Let’s look at three reasons to get full-time experience before jumping on the entrepreneurial train, and three reasons to launch a startup right after college.
Office Hours First
Get set for success
Jobs provide an inordinate amount of real-life learning opportunities, which you can later apply to your startup to help it thrive. Bill Clerico, CEO and founder of WePay, cited his experience at his first job as what gave him the skills to start his successful fintech company. And, as every startup has to answer a need, choosing an industry-specific job can help you recognize a pain point in your field that your startup could address. Take Bob Evans, founder of a nationwide restaurant chain and sausage plant, who initially started making his own sausages because he couldn’t find any of quality to serve the customers at his diner.

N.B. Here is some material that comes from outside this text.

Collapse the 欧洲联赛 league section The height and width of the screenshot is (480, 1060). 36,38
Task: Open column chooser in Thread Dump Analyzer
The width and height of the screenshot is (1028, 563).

Fewer than six percent of startups in the US are backed by venture capitalists or angel investors, so as much as you may be optimistic that you’ll be part of that statistic, the odds aren’t in your favor. An estimated 46 million Americans have student loan debts. As 65% of college students graduate with debt, starting your business right out of college will dig an even deeper hole into your already-empty wallet. Working a full-time job, on the other hand, will allow you to find your financial footing, so that you’ll have savings to fall back on after venturing off on your own. And, when it comes to looking for investments, teamwork experience is a MAJOR factor in the likelihood of raising funds – experience you need to first gain.
Have a backup plan
The unfortunate reality is that more than two-thirds of startups fail in the first five years, which means you need a backup plan if things don’t turn out the way you want. As employers tend to evaluate your candidacy for a job based on the most recent job you had, you don’t want to find yourself stuck at twenty-five with a failed business and no job prospects. Your resume needs nurturing if you’re to have a safety net when all else fails.
Start with Startup
Startups are experience
Starting a company, whether or not it succeeds, may be one of the biggest learning opportunities that exists, if your goal is ultimately to have your own company. It’s do or die when you run your own business; you are forced be a jack of all trades, taking on sales, networking, marketing, data crunching, and a myriad of other skills that you would otherwise find difficult to come by at a desk job. For those who don’t yet know which career path interests you, launching your startup will give you the chance to try a bit of everything and see what you love. Sources say that your chance of starting a business that will succeed increases if you’ve started a business in the past, so the best way to get to successful venture number three is by launching venture number one!
You have nothing to lose
The years after college are the ones in which you have the highest risk-tolerance of your life. Most recent grads don’t have families to support, and besides for paying off loans and making rent, they’re free to do anything they want – with little consequence if they fail. Bill Gates, Mark Zuckerberg and some of the world’s other famous entrepreneurs didn’t even finish college before starting their businesses. As Warren Buffett, one of the most successful business magnates the world has ever seen, says: “Whatever you want to learn more, start doing it today. Don’t put if off to your old age….You’ll have a more rewarding life not only in terms of how much money you make, but how much fun you have out of life; you’ll make more friends the more interesting person you are.”
Avoid the job rut
Working in something you love is rewarding for both your psyche and physical health. Unfortunately, the opposite holds true as well; most recent grads don’t land their dream jobs right after school, and it can be difficult to transition to a different career path you may like more once you gain experience (and adopt the mindset) in that initial field. This is a common recipe for job burnout, with studies linking work stress to physical and emotional health disturbances. If starting your business means doing what you love, then it easily trumps settling into a job you may not want. As the saying goes: Build your own dreams, or someone else will hire you to build theirs.
The Bottom Line: The vitality of your twenties, coupled with the lack of responsibilities facing the average college graduate, make for a convincing reason to get your business started right out of school. That said, there is much to be gained from the lessons of the workplace so that you can take the entrepreneurial plunge on the right foot. What do you think – which option would you recommend to a new college graduate?